We decided on the car ride over that we'd go with the flow, based on what the employees are required to do. 

No masks, on any of them. It's like this for the remainder of our errands, everything back to normal with the bare faces, but jarring to me. I realize that in most parts of the country (Tennessee, for example, where we visited my husbands' parents recently) the pandemic was Declared Over long ago. But up here in our little Columbus bubble, many of us are still paying attention to case counts and hospitalizations and the death rate. For example, for the past two weeks in Ohio, ninety-one people died every day from Covid. 

Which seems high? Except it's so much lower than the several hundred people a day average from last month, so we're all good now? I guess? 

When this is all over, a friend told me way back at the beginning, I never want to think about it again. I don't want to write about it. I don't want to read about it. As soon as it's over, I'm done. 

Well, yeah, I told her. Me too. For sure. 

Because believe me, I've been there with the wanting to forget, the frantic desire to move on, to let it go, to get on with it. I have been reading books on living through trauma, how it affects the mind, the body. And what has all of This been, but collective, mass trauma? The books have more to say about the After part, the part when the trauma's in the past, or we think it is. But I don't want to get into it with you right now. 

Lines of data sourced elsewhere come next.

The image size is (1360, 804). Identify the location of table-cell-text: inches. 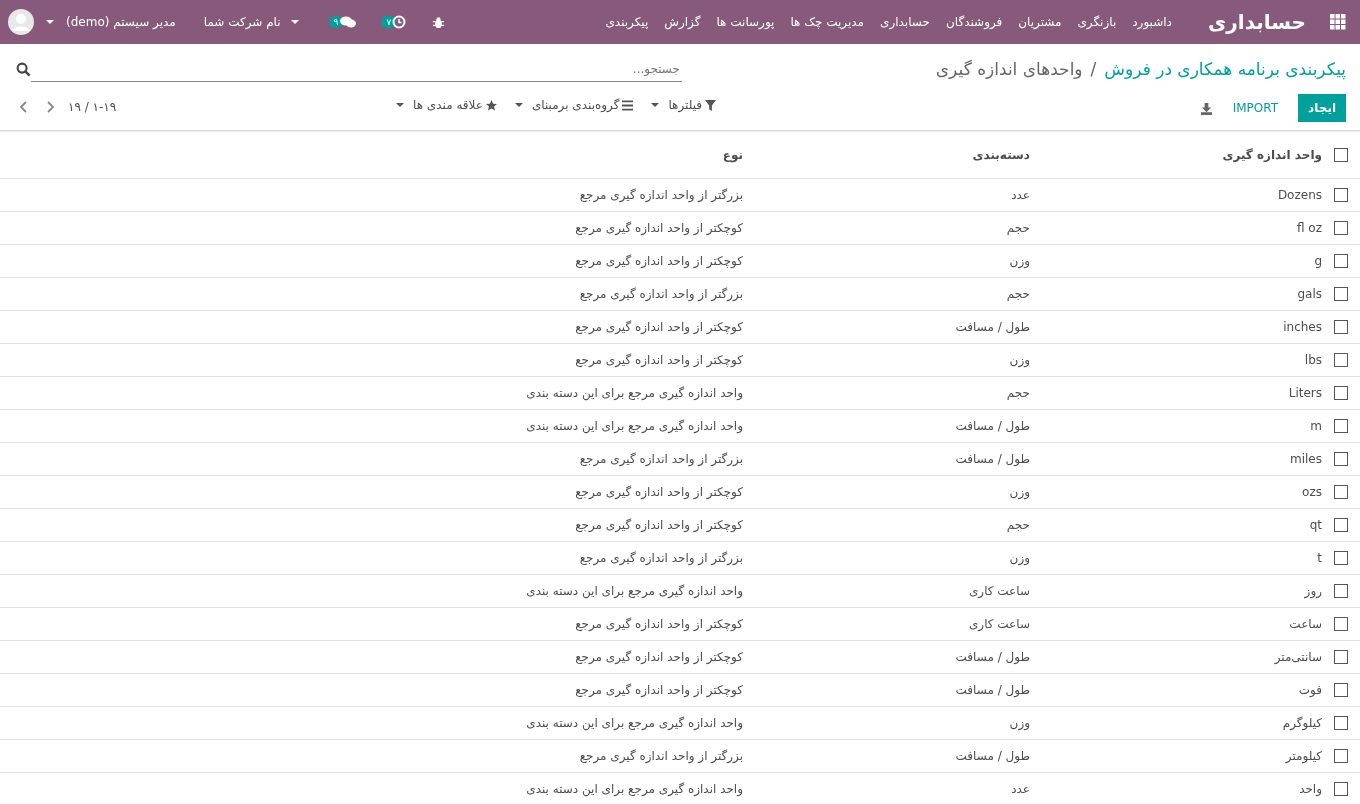
(1302, 327).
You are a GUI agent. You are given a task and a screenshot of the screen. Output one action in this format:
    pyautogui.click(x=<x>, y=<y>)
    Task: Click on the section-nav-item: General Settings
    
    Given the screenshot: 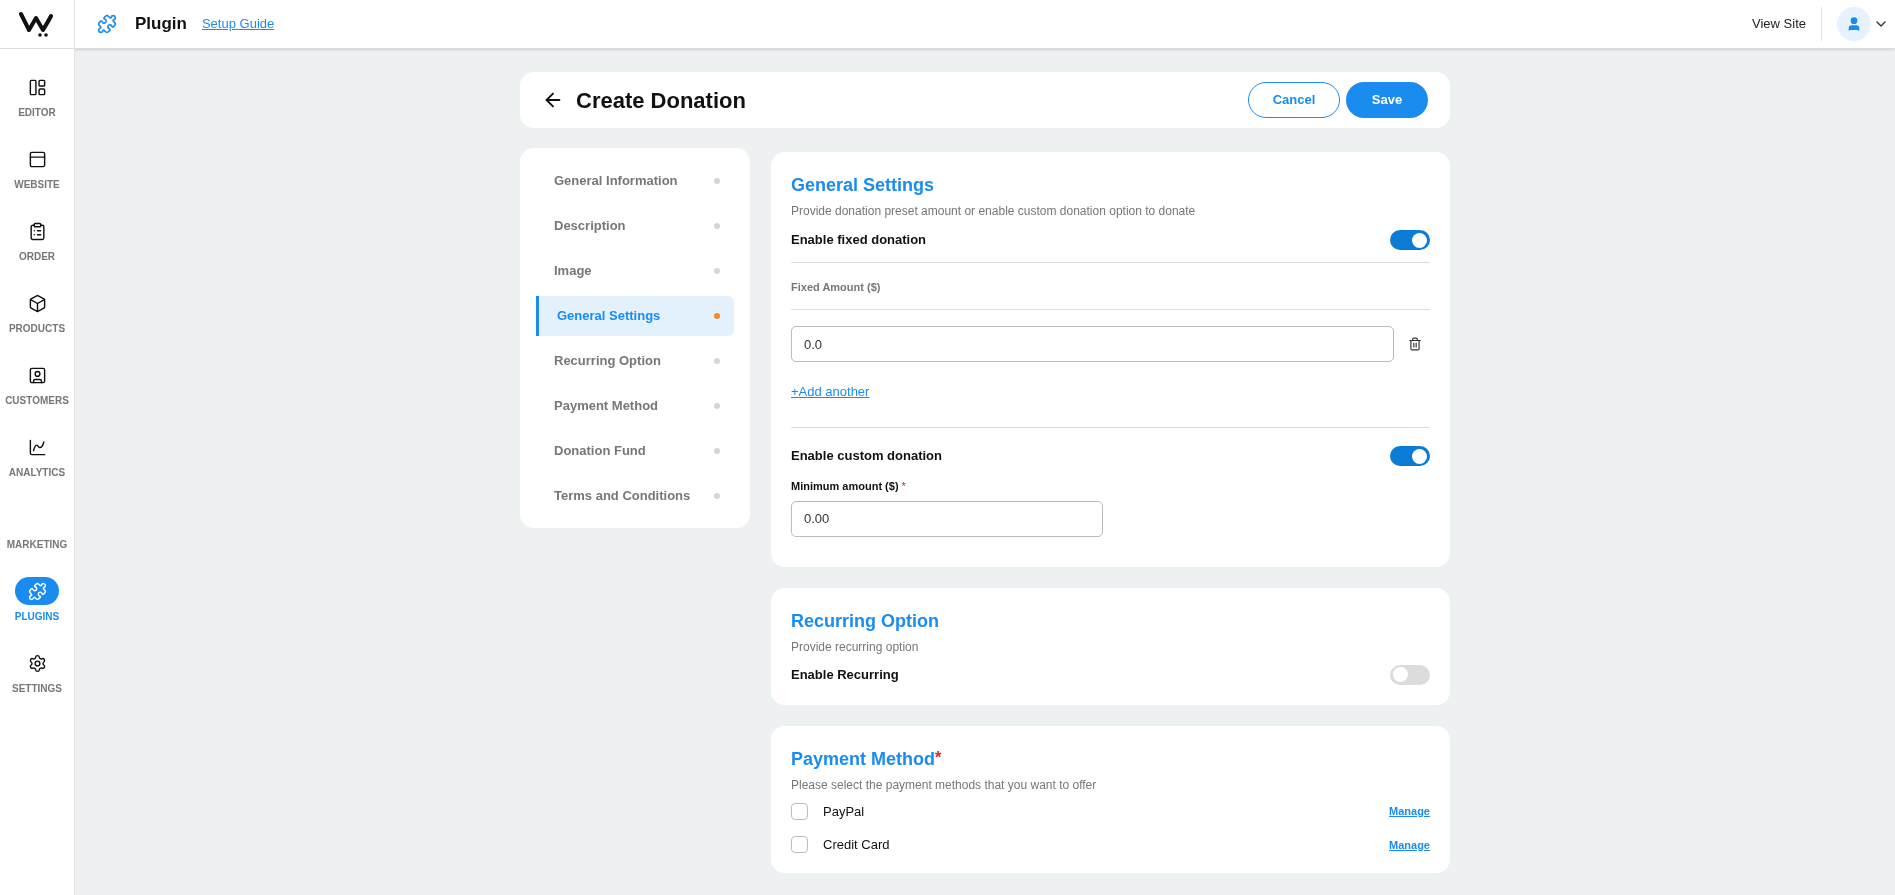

I'm taking a few extra moments to fix my hair before I leave for brunch. Scrounge around in the drawer where I keep my earrings.  Dab on a bit of make up, the first time I've done this in two years. Out the door and just watch me, I'll be baring my face like the best of them. 



Sunday, March 6, 2022

I'm a liar

Okay, maybe liar's not the right word, but sometimes when I write for you, I don’t tell the truth the whole truth and nothing but the truth. For example, I tell you about how hot it is in the house, 

and not about the cigarette smoke swirling in the air. The Wordle my husband and I good-naturedly race each other to solve and not the times we snap and bicker. The dog I dote on and walk three times a day and not the one I had growing up who bit my mouth, my bottom lip swinging back and forth like a garden gate, the tooth-shaped hole straight through my cheek. The moral of the story is

don't kiss your dog. Except I kiss my dog now all the time and even when she's sleeping. Oh! the things that are clattering around in my head that I may never write about. It's not lying, exactly, but more like,  

selecting. What to leave in. What to leave out. Why write about a virus or a war or why I installed a deadbolt lock on my childhood bedroom door,

when it's tax season at the library, and Mrs. B has a list of dvds she wants me to search for, and it's a warm sunny day after weeks of cold and gray. I keep having flashbacks to the 1980's. The ever present possibility of global thermonuclear war. I'd forgotten that feeling of doom that maybe I'd never make it past my teenage years. But somehow, I did. We do, 

each one of us, what we have to do. In the meantime, a man needs help on the computer, and finally I've mastered the copier machine--how to email a scanned document and what a handy trick that is for our patrons. Look how much I read! 

a little girl squeals. She holds up her book to show me, her finger between the pages marking her place. 

Wow! I tell her. You've read all of that and you haven't even left the library yet!

I know! she says. And now I'm going with my little brothers to the park!

Wow! I say again, and I mean it. I want to go with her. But I have books to check in, books to check out. There will always be a virus, a war, a locked bedroom door. But today I watch a little girl clutching her book, skipping out of the library and into the warm, sunny park.